> Data to examine
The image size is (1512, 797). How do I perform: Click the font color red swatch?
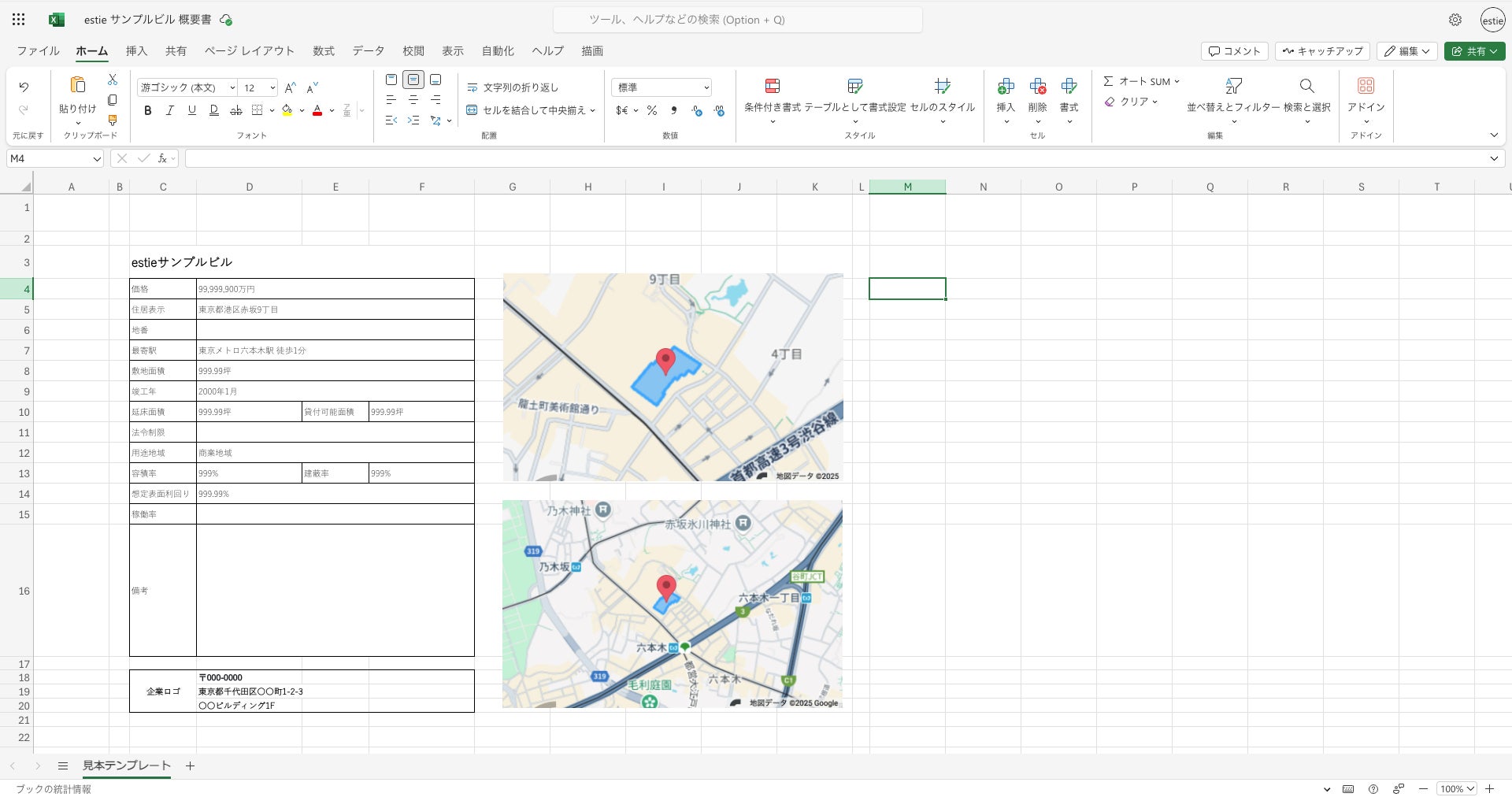[x=317, y=111]
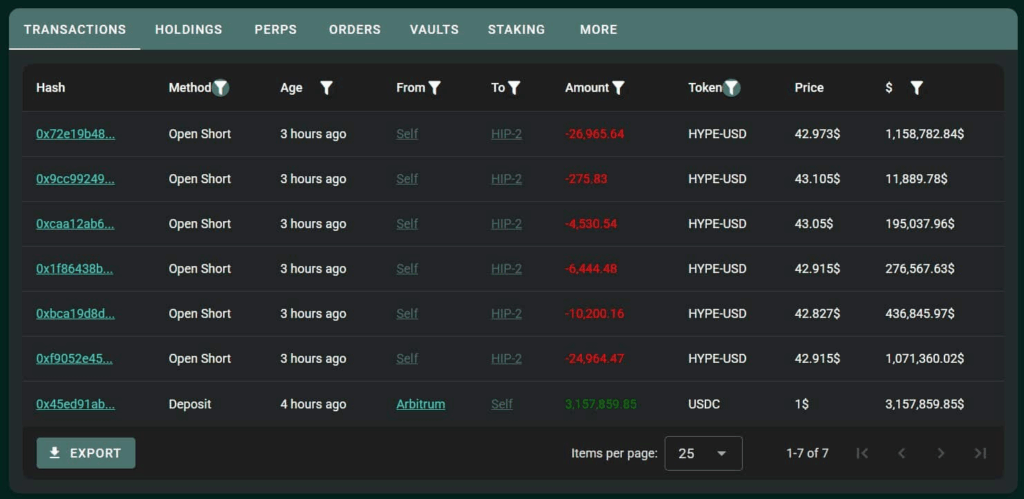Image resolution: width=1024 pixels, height=499 pixels.
Task: Go to the next page arrow
Action: 940,453
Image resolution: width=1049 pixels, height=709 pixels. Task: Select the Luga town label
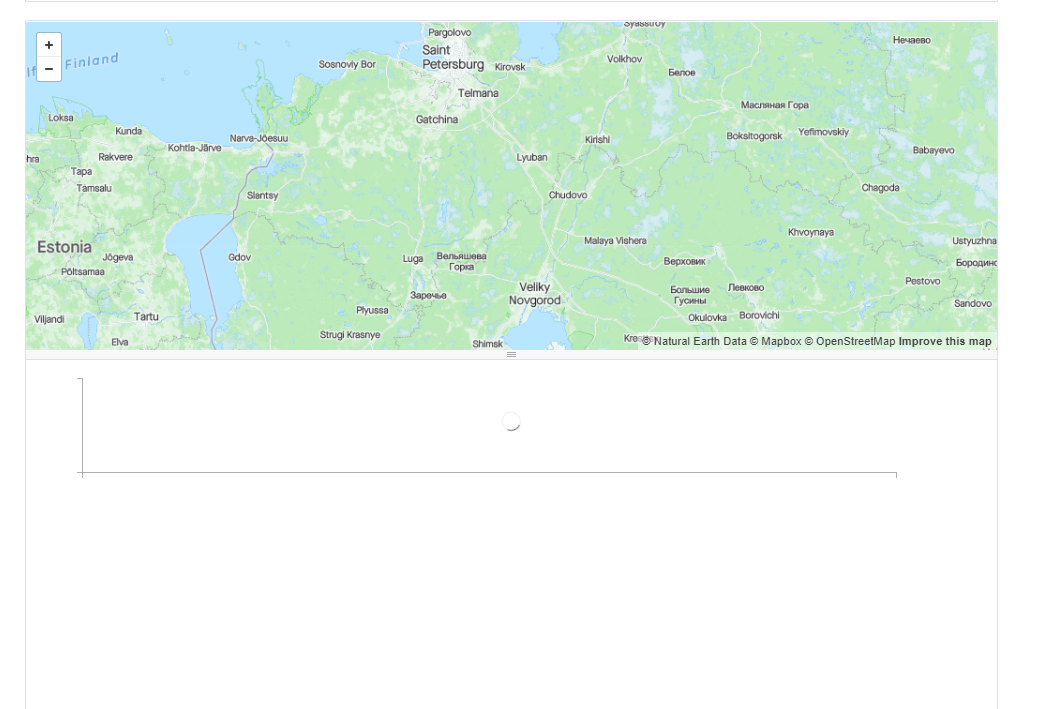pyautogui.click(x=412, y=258)
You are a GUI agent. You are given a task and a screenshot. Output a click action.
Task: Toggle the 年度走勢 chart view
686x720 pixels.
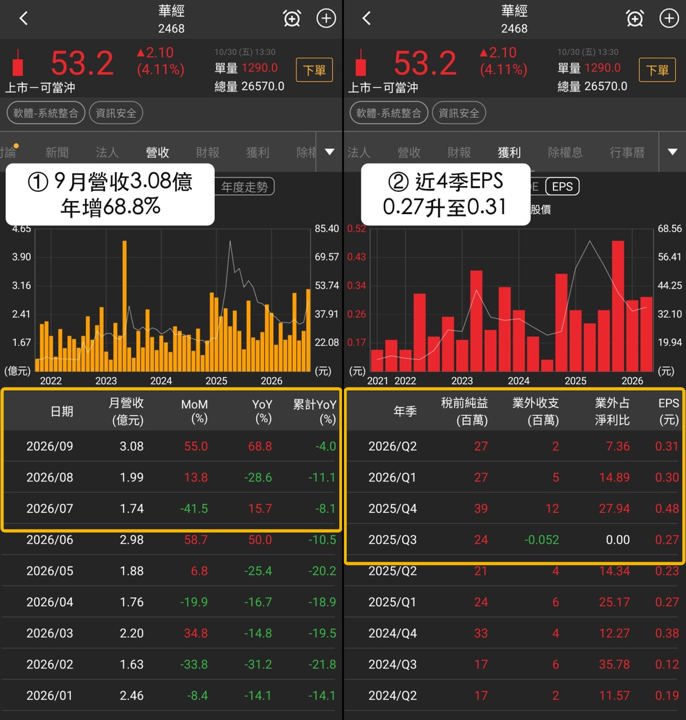coord(244,186)
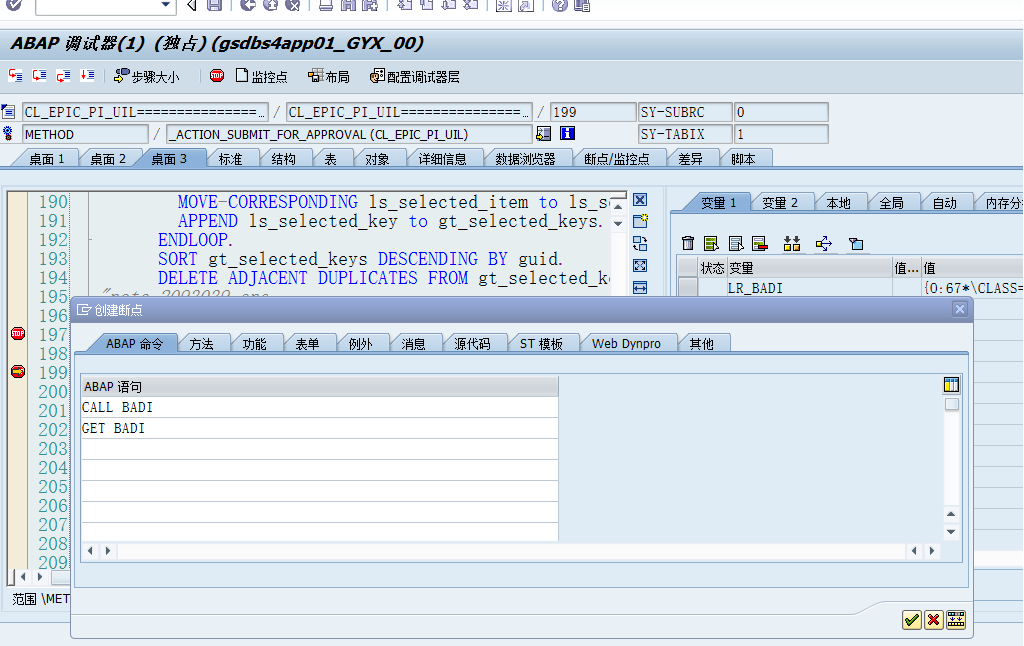Confirm the dialog with the green checkmark button

coord(911,620)
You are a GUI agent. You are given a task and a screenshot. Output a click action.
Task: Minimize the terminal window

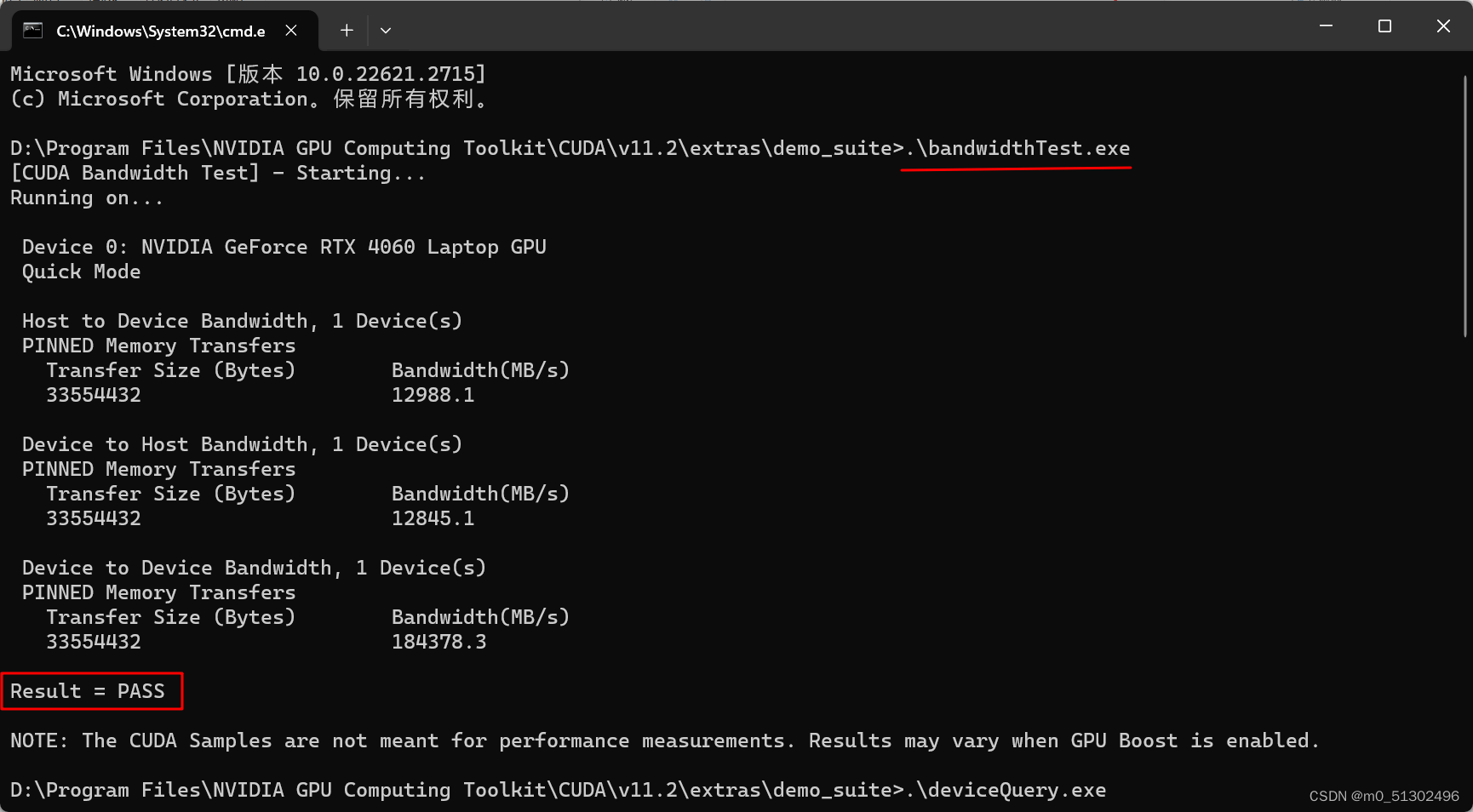tap(1326, 26)
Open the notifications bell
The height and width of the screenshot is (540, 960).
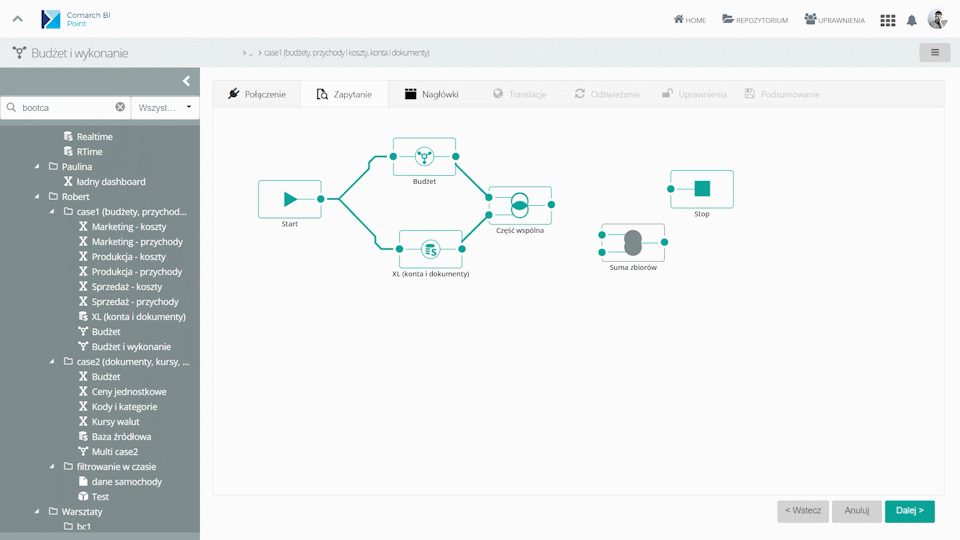(x=912, y=20)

> Your objective
Output only the lines running from the one containing "Image resolution: width=1049" to the end of the records, inclusive and exact; skip the pictures.

> Exercise solution
Image resolution: width=1049 pixels, height=709 pixels. Task: Select the Luga town label
pyautogui.click(x=412, y=258)
You are a GUI agent. You are given a task and a screenshot. Output a click action.
Task: Toggle the 年度走勢 chart view
686x720 pixels.
coord(244,186)
Confirm the dialog with the green checkmark button

coord(911,620)
You are a GUI agent. You are given a task and a screenshot. Output a click action.
Task: Minimize the terminal window

tap(1326, 26)
Open the notifications bell
The height and width of the screenshot is (540, 960).
(x=912, y=20)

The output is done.